Climate change is also increasing the misalignment between when we get water from our snowpack and when we need it in our streams, fields, and cities. As climate change accelerates snowmelt and heats up spring temperatures, springtime runoff is projected to peak between 25 and 50 days earlier than it does now. That’s around a month added to California’s dry season when other stored water resources will need to meet demand.
Warming temperatures also amplify the risk of the water stored in snowpack coming down in massive, damaging, and hard-to-capture flood events rather than a steady stream. This can happen when lots of rain falls on top of snowpack, washing both the rainfall and the snowmelt into streams all at once—as in Oregon’s 1996 Willamette River flood, one of the worst natural disasters in that state’s history. The devastating flooding in the U.S. Midwest right now is a similar situation, though from early season rain falling on built-up wintertime snow cover at low elevations, rather than on snowpack.

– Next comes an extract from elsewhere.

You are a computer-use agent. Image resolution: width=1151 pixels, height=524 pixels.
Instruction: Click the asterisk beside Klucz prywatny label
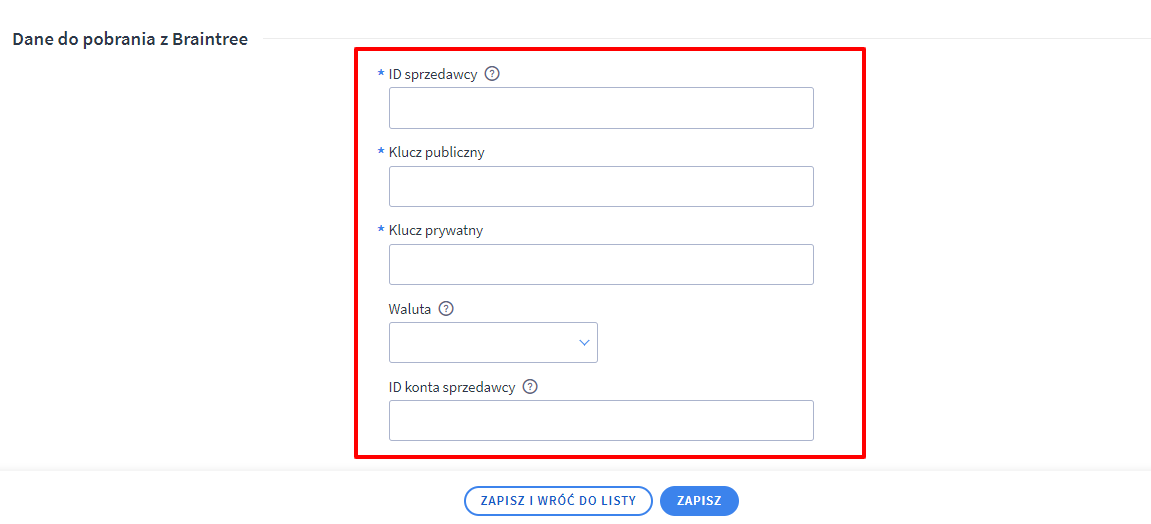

Climate change will bring more extreme precipitation, warmer temperatures, and more climate volatility to California. These factors are expected to make future rain-on-snow events more intense, as rainfall becomes more extreme, and to expand these events into higher elevations, as warmer temperatures push springtime precipitation to fall as rain rather than snow in even the highest reaches of the Sierra Nevada. The frequency of these “rain-on-snow” events has increased by more than 30% over the Pacific Northwest in the last four decades. Climate models project that the risk and intensity of these kinds of flood events could increase by anywhere from 20% to more than 200% across the Sierra Nevada in the next 80 years. The increased risk of these rain-on-snow events is one of the things that makes the state’s snow surveyors especially worried about climate change and the future of California’s snowpack.
The changing snowpack means both management and measurement need to evolve
All of this means that the number we get in our April 1 snow survey no longer means the same thing it used to for California’s water management. Officials are already worried that an early spring heatwave this weekend could kick off minor flooding. As more rapid springtime melt and increased rain-on-snow events make what’s left of the snowpack harder to manage, the amount of snow left on April 1 will become a less effective predictor of how much water we’ll have available in the dry months. And at the end of the day, we’ll no longer be able to rely on our snowpack as a natural reservoir for the state. That’s going to require smarter water management strategies to prepare our other natural reservoir (a.k.a. our groundwater aquifers) to pick up the slack.